One of the major factors holding economic growth back in South Africa is power shortages. While Eskom, the public utility, has 45,000 MW of capacity, an estimated one-third of this is currently out of commission due to a combination of scheduled maintenance and unexpected breakdowns.
The electrical system has very little room for error and often struggles to meet demand, with this often resulting in periodic and targeted power cuts. The latest round of load shedding started in November 2014, when a silo collapsed at the Majuba power plant. It continued as the country faced temporary fuel shortages, water shortages at hydro plants and the breakdown of vital components. During the first eight months of 2015, South Africa experienced 99 days of scheduled power cuts. For its part, Eskom has an estimated funding gap of R200bn ($17.3bn), and has fallen behind on the addition of much-needed new capacity because of strikes, higher-than-expected costs and technical issues.

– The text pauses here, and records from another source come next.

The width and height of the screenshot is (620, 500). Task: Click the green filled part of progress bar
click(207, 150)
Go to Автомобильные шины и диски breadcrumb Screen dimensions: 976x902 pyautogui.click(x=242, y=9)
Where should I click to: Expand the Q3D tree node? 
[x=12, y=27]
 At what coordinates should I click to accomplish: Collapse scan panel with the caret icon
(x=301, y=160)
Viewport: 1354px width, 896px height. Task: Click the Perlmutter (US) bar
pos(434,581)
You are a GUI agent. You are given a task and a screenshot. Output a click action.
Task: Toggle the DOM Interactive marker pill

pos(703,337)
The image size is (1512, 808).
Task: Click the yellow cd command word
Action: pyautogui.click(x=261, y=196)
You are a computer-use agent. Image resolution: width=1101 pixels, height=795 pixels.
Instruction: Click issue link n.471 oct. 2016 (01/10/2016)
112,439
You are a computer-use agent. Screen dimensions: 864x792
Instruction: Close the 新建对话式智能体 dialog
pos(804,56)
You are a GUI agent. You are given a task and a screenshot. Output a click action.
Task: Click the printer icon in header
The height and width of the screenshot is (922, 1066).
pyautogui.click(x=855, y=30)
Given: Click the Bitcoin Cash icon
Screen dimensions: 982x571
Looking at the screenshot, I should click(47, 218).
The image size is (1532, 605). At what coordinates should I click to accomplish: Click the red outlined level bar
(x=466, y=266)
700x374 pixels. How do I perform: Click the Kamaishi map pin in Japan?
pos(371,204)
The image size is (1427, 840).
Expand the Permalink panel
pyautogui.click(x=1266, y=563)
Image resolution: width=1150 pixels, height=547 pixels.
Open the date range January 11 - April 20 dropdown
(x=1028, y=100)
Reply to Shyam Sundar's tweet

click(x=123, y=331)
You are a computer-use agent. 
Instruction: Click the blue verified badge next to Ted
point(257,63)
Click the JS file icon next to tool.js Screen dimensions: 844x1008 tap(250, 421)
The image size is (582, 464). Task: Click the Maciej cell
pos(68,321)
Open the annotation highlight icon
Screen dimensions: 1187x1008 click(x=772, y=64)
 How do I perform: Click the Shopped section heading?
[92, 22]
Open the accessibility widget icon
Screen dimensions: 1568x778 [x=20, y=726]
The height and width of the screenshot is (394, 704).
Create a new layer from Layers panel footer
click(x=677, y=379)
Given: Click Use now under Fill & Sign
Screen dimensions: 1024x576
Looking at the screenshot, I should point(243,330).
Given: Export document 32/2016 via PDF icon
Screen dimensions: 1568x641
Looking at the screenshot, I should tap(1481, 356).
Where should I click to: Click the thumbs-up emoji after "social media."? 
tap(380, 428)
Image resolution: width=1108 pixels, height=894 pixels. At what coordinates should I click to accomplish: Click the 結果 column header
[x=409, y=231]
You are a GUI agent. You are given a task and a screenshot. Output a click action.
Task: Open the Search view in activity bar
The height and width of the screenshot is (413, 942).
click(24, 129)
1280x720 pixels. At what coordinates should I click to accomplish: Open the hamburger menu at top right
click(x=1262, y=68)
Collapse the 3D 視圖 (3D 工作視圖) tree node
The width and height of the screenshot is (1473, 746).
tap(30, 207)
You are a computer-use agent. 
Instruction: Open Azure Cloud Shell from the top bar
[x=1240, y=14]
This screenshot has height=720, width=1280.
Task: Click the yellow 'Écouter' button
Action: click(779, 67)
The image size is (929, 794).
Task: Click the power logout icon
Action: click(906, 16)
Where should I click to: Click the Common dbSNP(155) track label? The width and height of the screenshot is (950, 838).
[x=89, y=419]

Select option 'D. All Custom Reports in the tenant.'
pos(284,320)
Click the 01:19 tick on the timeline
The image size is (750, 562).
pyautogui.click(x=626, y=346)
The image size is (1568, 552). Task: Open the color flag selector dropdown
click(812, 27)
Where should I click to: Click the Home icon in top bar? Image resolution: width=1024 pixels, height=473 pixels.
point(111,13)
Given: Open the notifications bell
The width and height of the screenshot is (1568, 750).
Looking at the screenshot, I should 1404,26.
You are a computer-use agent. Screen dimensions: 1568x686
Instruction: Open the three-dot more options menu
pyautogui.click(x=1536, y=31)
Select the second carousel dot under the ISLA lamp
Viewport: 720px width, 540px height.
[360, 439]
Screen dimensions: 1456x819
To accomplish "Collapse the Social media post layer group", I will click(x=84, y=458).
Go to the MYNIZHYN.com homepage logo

However, the government has developed a plan for making up the shortfall. It is building two coal-fired plants, Medupi and Kusile, which when finished will each supply 4800 MW of capacity. The first 794 MW came on-line in 2015, with more to follow through to 2018. A feasibility study on a third plant has also been undertaken. In addition, three mothballed plants were returned to service in 2014, while the 100-MW Sere wind farm went into operation in 2015, and a considerable amount of other renewable energy capacity is coming on-stream.
A series of other projects are in the works that could increase capacity and diversify generation. The Department of Energy’s Integrated Resource Plan calls for coal-fired electricity to account for less than 15% of all new generation capacity added through to 2030. Renewables are set to provide 42% of all new generation capacity. The plan includes the construction of 9.6 GW of nuclear energy and 11.4 GW of renewables, including solar and wind, by 2030 (see Energy chapter). There are plans to install six nuclear power plants by 2030, although the long lead times involved in getting these up and running have caused some to question the viability of atomic energy in South Africa.
Effect On Business
There have been complaints from the manufacturing, tourism and retail sectors that the cuts make things difficult in an already strained economic environment. Businesses are unable to commit to fresh investments or expansion until they are convinced of a reliable source of energy. “We will not have strong growth in investment until businesses can be assured of continuous supply of base load,” Goolam Ballim, chief economist and global head of research at Standard Bank, told OBG. Load shedding has been a particular problem for the minerals industry, which is a heavy user of electricity, and given the dominance of this sector the impact is felt across the entire economy. The effect has been compounded by the recent fall in commodities prices.
However, there is now widespread agreement that more power is needed in South Africa, and, while the funding requirements are certainly heavy, the planned new capacity should alleviate the pressure on the system once it comes on-line.